The line containing "Viewport: 1920px width, 879px height." and every line after it, through the end of the records below, are to be reproduced exactly, with the pictures left out.

### Given entries ###

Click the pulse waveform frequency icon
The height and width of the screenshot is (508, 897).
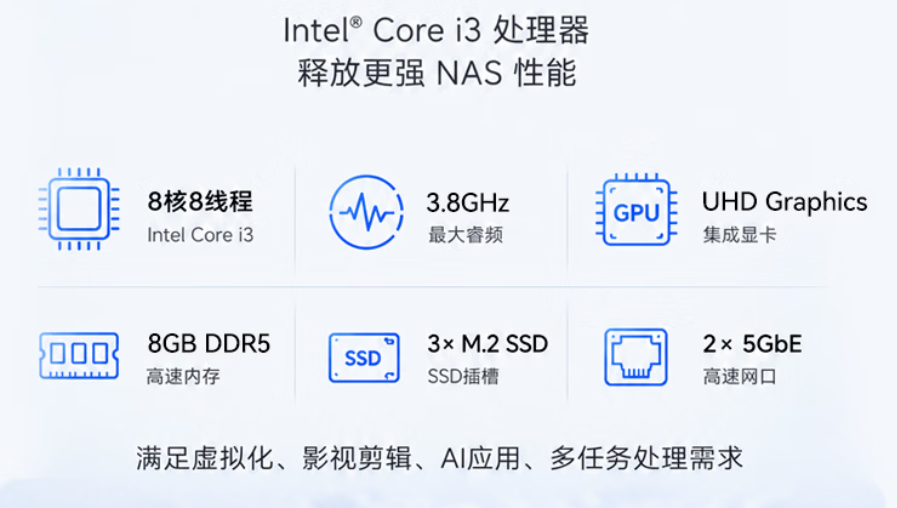tap(366, 212)
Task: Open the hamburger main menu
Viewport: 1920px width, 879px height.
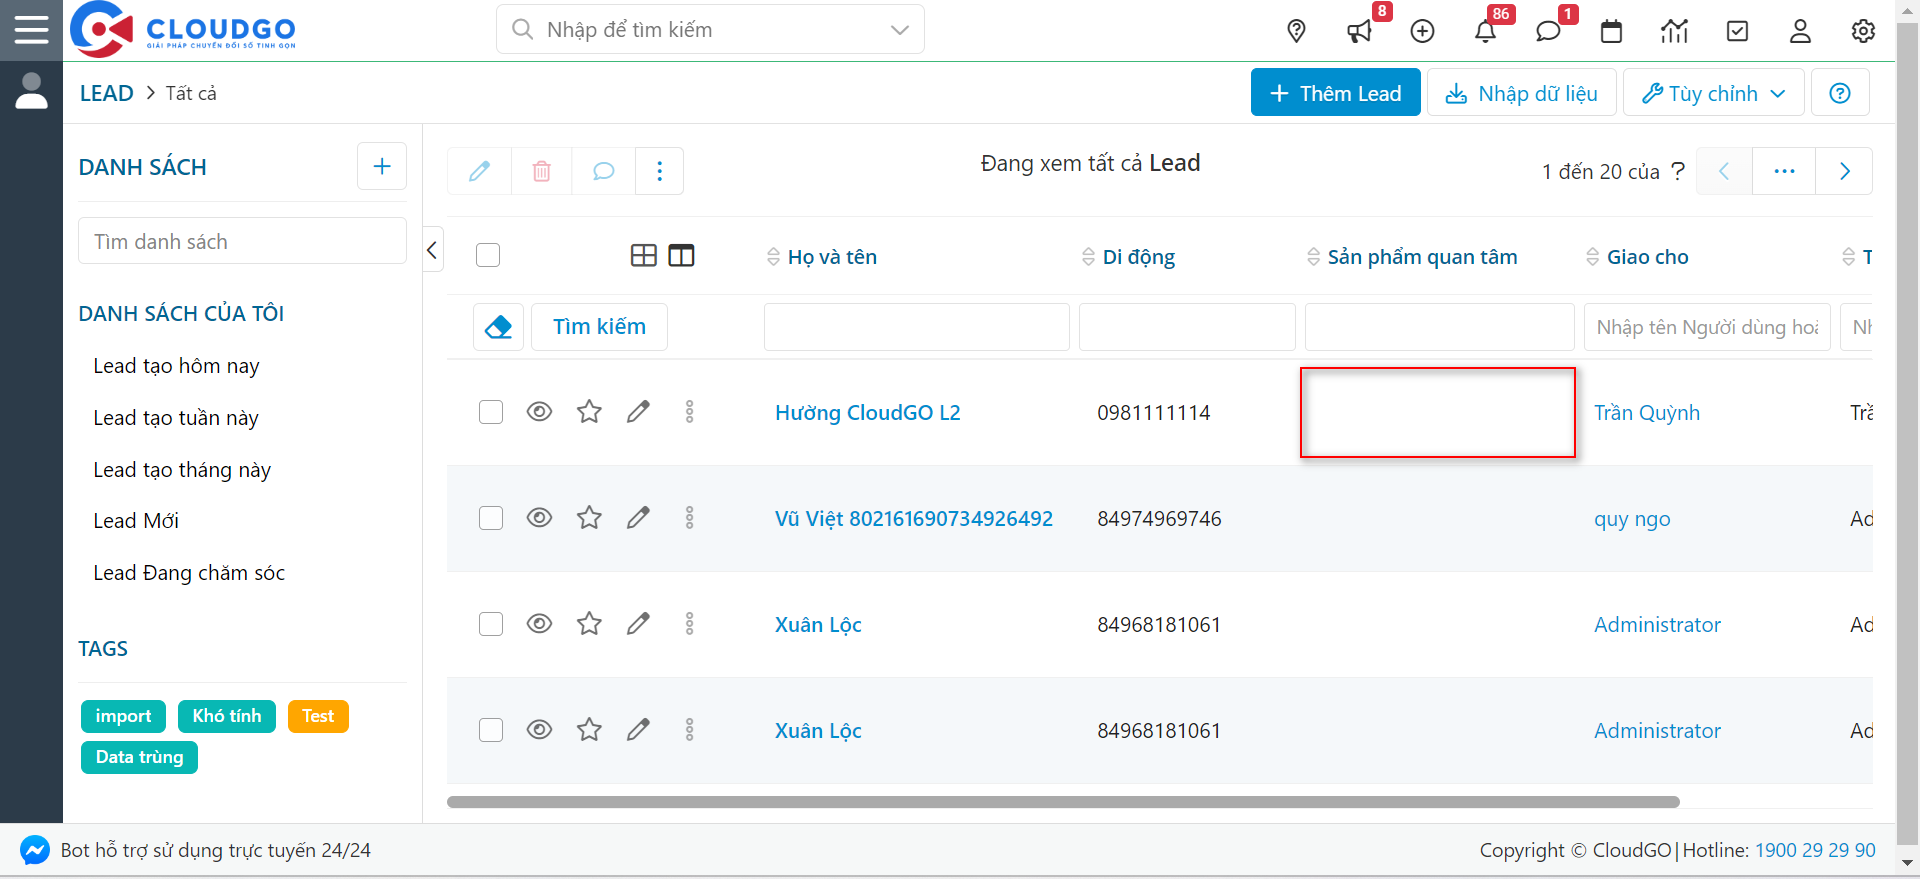Action: pyautogui.click(x=31, y=29)
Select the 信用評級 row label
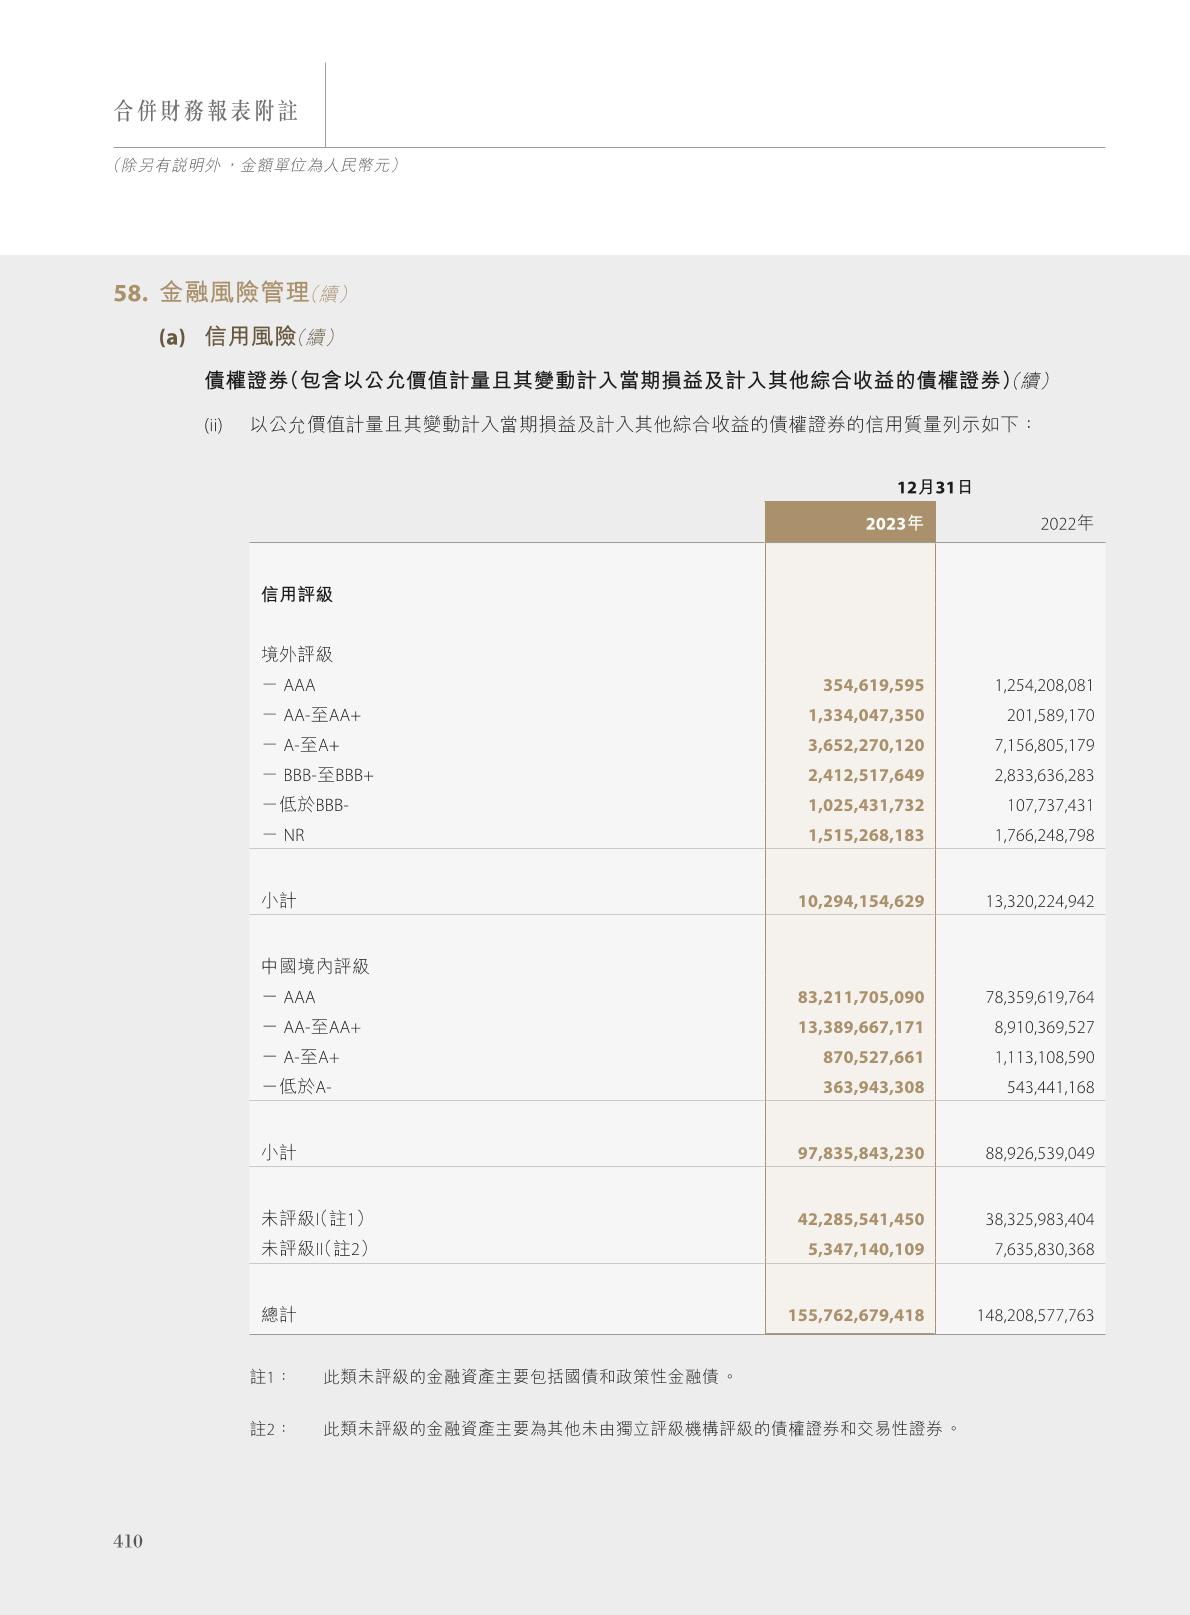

###

_Output_:
Viewport: 1920px width, 879px height.
Action: pyautogui.click(x=31, y=29)
Select the 信用評級 row label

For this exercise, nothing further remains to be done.